A while back, I was trying to set up a Sharepoint server that exposed users' personal pages to the Internet at large. We wanted to allow authenticated access, but not to require it; that is to say, normal users would have read-only access and additionally the ability to submit InfoPath form data to Sharepoint libraries created to receive the results. The users could thus post public information and create public surveys using Infopath web forms.
When I went to make access public, I ran into a few problems. The "unauthenticated users" option on the preferences page of the document library was greyed out, even when I was logged in with a super-admin account.

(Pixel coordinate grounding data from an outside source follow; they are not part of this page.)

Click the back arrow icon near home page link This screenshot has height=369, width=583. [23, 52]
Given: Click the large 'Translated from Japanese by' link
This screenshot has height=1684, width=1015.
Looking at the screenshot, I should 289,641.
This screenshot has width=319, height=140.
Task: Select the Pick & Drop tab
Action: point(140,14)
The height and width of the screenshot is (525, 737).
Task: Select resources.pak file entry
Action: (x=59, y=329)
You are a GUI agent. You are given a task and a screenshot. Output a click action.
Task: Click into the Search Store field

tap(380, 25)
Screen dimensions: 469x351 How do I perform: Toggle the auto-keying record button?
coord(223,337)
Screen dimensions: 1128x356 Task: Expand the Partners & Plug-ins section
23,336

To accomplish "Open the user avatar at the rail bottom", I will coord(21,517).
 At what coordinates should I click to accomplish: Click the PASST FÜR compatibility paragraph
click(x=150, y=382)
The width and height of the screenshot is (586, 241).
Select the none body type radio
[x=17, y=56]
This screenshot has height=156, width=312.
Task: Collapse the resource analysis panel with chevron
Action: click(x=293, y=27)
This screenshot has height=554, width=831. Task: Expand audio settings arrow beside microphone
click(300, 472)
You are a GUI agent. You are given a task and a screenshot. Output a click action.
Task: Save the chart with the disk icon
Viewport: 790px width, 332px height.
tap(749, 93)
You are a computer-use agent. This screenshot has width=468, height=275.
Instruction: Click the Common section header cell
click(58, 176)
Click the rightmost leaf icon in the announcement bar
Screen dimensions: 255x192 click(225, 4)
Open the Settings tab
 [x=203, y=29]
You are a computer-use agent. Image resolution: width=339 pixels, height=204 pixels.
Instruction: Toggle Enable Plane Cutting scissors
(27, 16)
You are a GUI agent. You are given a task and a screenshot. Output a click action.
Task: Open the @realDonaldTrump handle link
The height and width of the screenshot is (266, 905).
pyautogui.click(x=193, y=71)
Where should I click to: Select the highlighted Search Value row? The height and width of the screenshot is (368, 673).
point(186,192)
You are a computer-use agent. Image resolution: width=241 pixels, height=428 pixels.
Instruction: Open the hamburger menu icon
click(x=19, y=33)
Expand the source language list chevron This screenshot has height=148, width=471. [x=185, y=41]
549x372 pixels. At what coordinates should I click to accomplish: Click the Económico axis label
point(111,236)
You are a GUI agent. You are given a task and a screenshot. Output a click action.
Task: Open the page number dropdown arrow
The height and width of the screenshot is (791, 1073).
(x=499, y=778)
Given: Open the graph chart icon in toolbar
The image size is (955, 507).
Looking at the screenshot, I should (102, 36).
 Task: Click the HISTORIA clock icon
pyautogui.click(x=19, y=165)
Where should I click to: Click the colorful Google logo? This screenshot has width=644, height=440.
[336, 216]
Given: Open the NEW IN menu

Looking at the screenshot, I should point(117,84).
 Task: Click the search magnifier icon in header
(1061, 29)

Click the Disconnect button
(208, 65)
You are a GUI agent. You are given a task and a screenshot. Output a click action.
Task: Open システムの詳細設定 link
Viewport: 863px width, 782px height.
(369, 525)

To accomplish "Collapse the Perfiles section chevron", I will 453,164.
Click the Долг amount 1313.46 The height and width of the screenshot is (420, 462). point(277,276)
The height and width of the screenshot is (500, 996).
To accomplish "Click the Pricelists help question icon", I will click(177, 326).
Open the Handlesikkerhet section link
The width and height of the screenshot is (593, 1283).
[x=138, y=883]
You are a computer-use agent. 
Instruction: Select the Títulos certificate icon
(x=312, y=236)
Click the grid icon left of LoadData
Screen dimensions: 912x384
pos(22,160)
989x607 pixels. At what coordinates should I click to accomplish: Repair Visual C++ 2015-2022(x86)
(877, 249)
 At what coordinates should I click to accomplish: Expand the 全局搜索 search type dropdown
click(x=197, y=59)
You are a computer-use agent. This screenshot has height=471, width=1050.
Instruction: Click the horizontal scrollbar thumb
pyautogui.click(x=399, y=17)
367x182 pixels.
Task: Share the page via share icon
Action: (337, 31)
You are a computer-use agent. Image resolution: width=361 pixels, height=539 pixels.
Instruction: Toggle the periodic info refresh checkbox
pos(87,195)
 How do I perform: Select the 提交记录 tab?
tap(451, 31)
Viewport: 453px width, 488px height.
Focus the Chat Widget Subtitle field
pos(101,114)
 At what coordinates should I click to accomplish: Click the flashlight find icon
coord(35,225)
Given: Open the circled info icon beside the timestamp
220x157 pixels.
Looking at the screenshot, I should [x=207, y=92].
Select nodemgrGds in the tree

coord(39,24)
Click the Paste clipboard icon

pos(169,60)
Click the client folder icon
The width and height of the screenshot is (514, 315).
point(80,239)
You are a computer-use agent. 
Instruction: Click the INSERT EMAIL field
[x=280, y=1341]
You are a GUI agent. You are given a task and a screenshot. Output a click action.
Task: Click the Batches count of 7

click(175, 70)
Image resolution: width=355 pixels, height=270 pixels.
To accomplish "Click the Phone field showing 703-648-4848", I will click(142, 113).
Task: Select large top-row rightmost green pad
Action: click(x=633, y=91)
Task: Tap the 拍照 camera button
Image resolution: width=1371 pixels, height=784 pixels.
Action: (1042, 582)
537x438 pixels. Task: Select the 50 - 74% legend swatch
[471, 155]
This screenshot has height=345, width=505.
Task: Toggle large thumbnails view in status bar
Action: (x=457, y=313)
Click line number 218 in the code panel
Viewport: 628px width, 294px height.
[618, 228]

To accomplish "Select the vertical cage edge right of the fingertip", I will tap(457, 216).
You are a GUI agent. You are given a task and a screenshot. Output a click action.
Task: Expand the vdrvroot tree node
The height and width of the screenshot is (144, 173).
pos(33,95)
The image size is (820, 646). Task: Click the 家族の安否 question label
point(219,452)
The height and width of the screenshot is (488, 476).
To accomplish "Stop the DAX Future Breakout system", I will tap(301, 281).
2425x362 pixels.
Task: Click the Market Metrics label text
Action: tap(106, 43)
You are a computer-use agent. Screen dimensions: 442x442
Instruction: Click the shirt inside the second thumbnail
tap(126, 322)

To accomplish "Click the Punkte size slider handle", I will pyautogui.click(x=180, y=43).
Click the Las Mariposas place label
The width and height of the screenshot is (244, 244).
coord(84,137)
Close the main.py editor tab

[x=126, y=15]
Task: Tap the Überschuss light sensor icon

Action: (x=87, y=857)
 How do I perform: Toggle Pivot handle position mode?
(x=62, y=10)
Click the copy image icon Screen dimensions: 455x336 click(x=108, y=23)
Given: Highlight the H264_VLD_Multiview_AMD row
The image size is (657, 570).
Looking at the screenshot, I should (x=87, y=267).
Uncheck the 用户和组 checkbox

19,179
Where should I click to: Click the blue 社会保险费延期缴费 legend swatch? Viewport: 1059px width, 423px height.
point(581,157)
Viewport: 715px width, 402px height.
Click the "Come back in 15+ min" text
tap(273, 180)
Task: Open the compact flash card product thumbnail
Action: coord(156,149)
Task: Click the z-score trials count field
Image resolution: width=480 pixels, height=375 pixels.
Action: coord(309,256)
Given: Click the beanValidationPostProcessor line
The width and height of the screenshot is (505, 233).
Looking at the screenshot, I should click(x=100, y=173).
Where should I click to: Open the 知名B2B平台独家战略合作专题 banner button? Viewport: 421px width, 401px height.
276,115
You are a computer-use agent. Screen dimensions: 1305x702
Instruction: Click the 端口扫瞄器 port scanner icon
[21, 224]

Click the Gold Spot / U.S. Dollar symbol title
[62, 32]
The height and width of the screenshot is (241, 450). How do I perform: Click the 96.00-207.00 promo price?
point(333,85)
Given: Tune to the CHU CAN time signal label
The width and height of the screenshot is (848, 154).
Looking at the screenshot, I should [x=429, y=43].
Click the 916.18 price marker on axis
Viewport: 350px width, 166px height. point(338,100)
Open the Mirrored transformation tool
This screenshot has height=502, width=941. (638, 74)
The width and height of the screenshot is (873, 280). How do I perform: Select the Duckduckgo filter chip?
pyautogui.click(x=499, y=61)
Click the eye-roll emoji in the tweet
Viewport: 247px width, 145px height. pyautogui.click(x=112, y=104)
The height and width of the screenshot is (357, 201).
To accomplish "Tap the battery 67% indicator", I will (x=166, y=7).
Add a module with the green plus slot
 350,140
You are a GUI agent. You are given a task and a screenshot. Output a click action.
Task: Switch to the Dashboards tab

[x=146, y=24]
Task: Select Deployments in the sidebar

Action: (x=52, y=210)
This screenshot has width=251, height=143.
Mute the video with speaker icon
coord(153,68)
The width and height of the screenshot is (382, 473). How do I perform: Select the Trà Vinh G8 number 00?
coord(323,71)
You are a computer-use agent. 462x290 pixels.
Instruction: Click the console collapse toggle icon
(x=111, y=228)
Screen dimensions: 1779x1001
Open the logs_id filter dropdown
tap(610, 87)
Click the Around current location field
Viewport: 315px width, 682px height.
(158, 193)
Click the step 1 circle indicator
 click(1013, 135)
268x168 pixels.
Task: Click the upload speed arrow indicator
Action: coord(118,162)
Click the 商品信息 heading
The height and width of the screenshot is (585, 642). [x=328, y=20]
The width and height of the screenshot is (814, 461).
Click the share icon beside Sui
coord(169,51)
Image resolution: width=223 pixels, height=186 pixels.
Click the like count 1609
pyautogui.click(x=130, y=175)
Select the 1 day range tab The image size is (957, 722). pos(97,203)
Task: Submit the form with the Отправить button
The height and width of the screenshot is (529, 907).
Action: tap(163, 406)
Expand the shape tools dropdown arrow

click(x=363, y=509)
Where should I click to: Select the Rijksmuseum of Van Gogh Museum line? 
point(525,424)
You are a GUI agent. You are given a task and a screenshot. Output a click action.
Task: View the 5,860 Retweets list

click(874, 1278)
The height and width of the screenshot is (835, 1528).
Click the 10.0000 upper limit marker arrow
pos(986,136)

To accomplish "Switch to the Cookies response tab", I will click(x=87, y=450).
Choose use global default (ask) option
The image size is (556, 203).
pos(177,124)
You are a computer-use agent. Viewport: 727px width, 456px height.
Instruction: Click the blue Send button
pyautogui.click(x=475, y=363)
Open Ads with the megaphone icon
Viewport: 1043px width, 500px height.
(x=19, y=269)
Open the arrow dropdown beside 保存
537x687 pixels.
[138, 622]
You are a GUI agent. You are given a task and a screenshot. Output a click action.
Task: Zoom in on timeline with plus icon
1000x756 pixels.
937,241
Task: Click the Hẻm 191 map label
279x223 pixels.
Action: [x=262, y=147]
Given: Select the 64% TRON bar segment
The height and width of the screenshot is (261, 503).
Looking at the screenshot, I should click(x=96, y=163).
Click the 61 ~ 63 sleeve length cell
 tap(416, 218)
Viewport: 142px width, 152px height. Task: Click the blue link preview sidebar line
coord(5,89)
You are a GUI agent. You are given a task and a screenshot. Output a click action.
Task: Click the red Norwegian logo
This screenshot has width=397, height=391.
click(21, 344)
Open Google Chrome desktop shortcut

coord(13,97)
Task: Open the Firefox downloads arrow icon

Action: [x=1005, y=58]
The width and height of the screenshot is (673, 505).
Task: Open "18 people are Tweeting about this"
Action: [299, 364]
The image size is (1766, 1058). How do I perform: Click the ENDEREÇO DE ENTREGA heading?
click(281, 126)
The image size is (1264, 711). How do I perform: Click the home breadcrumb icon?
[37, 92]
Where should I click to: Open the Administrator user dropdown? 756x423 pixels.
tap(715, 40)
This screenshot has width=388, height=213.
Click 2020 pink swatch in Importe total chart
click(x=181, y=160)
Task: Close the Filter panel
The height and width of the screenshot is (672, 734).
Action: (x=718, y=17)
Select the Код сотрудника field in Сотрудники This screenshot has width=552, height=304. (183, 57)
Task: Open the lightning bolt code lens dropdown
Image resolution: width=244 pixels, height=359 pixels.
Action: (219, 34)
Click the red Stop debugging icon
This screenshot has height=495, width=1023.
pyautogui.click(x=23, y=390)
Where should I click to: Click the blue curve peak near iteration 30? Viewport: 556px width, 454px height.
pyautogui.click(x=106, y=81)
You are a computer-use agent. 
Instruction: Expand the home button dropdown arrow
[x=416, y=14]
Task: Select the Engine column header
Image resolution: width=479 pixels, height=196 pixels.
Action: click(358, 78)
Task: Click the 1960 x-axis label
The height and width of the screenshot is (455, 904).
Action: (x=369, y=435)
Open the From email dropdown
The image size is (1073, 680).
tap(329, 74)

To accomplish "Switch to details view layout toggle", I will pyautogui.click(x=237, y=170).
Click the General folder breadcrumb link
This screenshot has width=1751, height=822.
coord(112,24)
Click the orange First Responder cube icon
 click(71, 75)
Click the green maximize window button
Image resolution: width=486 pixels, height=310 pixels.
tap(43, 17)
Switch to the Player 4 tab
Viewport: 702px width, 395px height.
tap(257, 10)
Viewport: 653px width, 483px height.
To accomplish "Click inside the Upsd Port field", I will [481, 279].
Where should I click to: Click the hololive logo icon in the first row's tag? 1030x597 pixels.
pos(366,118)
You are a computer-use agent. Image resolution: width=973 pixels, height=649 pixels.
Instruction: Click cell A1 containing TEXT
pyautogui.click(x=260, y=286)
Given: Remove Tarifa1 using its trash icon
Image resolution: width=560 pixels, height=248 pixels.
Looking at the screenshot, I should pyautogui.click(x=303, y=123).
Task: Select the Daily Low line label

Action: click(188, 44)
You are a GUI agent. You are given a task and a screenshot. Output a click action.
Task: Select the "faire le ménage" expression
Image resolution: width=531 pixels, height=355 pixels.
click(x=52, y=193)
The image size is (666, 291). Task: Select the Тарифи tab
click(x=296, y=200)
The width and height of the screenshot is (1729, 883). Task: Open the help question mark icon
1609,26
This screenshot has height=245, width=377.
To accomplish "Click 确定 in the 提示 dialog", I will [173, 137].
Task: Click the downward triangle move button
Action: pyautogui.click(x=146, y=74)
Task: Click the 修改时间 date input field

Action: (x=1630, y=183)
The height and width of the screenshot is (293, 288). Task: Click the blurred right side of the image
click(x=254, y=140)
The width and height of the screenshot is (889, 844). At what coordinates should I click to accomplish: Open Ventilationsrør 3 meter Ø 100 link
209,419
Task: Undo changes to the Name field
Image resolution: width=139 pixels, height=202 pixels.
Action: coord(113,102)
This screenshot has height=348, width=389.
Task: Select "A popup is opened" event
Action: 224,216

In the end, I had to do a little bit of URL hacking to make this work. I had to change "DOC" to "DOCLIST" in the URL I used to access the preferences page (not that exactly, but something like that) and then the "everyone" option became available. In other words, there was actually no official way to do what I was trying to do.
The whole thing left a really sour taste in my mouth about Sharepoint for Internet-facing sites. See also things like this. Sharepoint is really designed for Intranet use only. As an additional downside, it is much more resource-hungry than normal CMSen. A full Sharepoint install can, without a single user, choke a pretty powerful virtual machine. I can't comment on its scalability as I've never done a really large rollout, but I can say that the indexing service is pretty heavy on the CPU.
Seems to me that LDAP would be a better way to store information on users; if you're using Sharepoint, you've probably already got an AD infrastructure. AD stores user profile info in LDAP anyhow - what you see in "Active Directory Users and Computers" is just a glorified LDAP browser.